Vector is great for platform engineering endeavors owing to its flexibility, versatility and breadth of log ingestion and transfer options. I wholeheartedly recommend Vector and encourage you to take full advantage of its capabilities.

P.S. Video & slides

Here’s the full video version of this talk as it was presented during Kubernetes Community Days (KCD) Austria 2023:

The presentation slides from this talk are available below:

Thank you for reading and (probably) watching! Feel free to share your experiences with Vector in the comments below.

Comments 6

Your email address will not be published. Required fields are marked *

  1. inatale

    Thank you for this blog post. I’m wonder how do you set severity for logs? By default the severity field not present in Vector.dev logs for Kubernetes. There is stream filed but we found its misleading in some cases (it could contain normal not war\error messages).

    • Dmitry Shurupov

      Hi! Typically, we collect logs in JSON, and we get the severity level from the application’s log itself.

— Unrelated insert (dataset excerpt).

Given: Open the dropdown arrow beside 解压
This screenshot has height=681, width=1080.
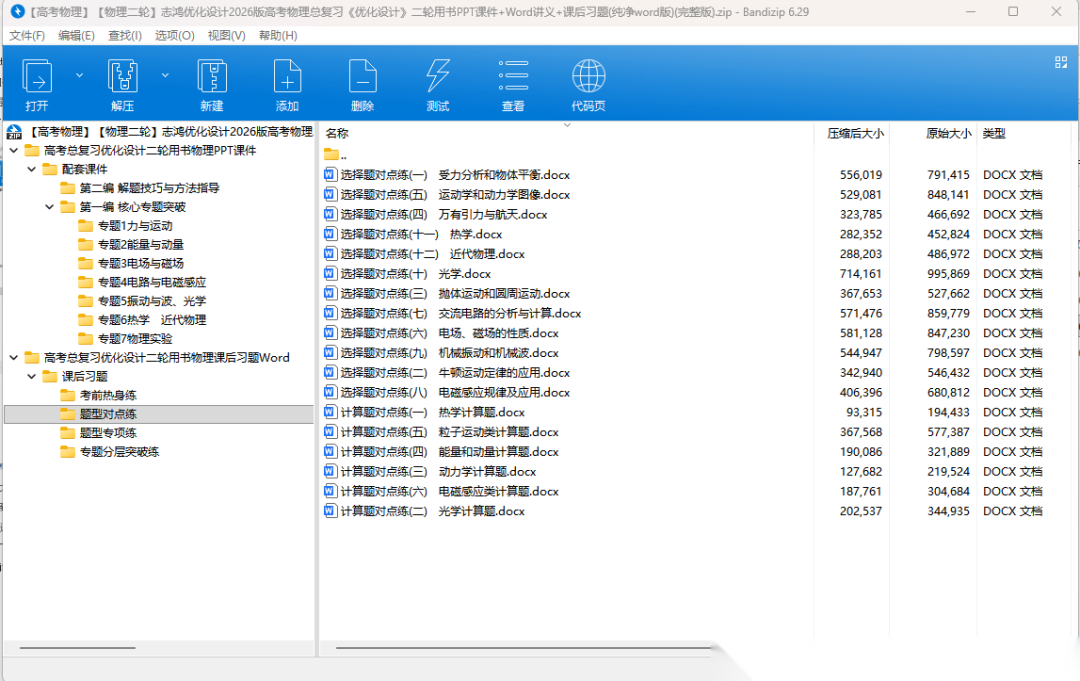Looking at the screenshot, I should click(165, 75).
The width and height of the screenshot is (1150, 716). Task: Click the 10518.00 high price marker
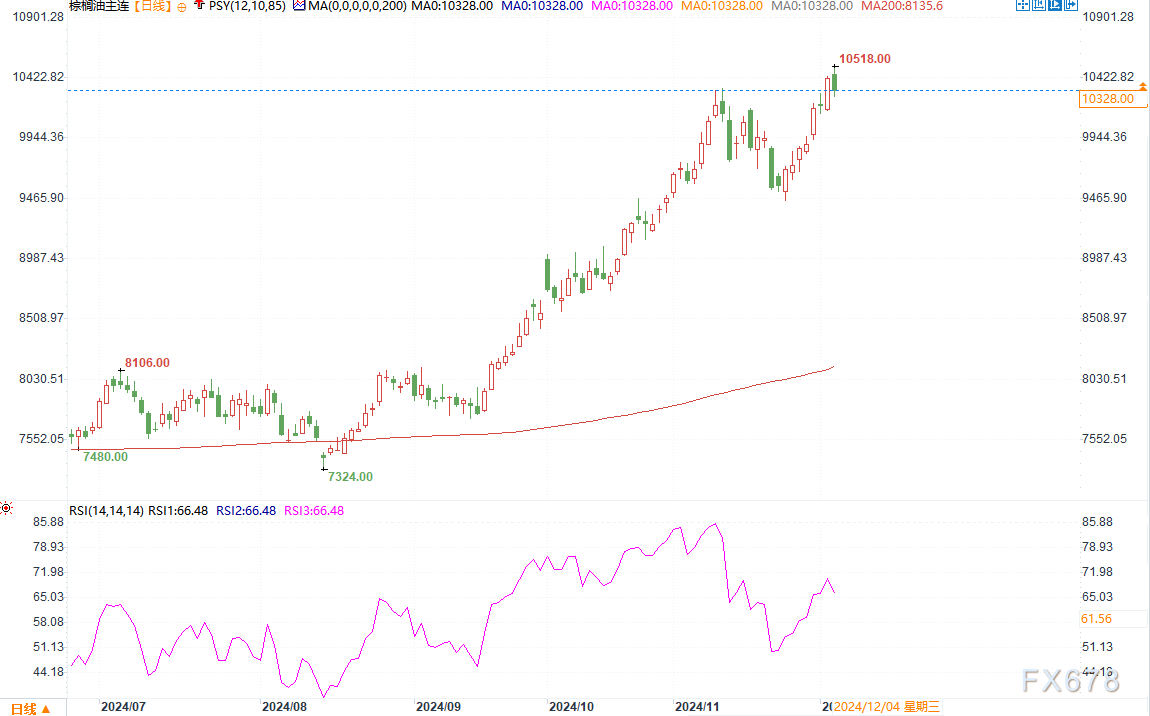pyautogui.click(x=865, y=59)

If there’s no severity, we will set a default one.

      Here’s a VRL example you can use in remap:

      default_severity = 4;
      
      parsed_data, err = parse_json(.message)
      if err != null {
        .severity = default_severity
        return
      }
      
      if exists(parsed_data.severity) {
        .severity = parsed_data.severity
      } else {
        .severity = default_severity
      }
  2. Mango Yen

    I have always been a huge admirer of your technical articles, and they have served as a valuable source of inspiration for me. 

    I recently started exploring observability tools for Kubernetes, and after careful consideration, I opted for the LGTM stack (Loki, Grafana, Tempo, Mimir). 

    The primary reason for my choice is the compatibility of these tools with the OpenTelemetry Protocol. 

    This allows all signals (logs, metrics, and traces) to be collected and processed by the OTel Collector. 

    I am interested in your perspective on OpenTelemetry and Vector. Which do you consider superior, or is collaboration between them possible?

    • Dmitry Shurupov

      Hi Mango, and first of all, thank you so much for your kind words about our blog!

      Here’s our take on your question. Basically, Vector is a pipe. You need it to transfer your telemetry from one place (source) to another (sink) and probably to process this data (transform) along the way. You can use it to collect data and send it to your collector using Kafka or from S3 for better reliability of this process.

      The problem with Vector is that it doesn’t fully support OTel at the moment. You can find more details in this long-standing issue. Thus, we wouldn’t recommend using it for traces specifically. Hopefully, it answers your question but feel free to clarify any details you need.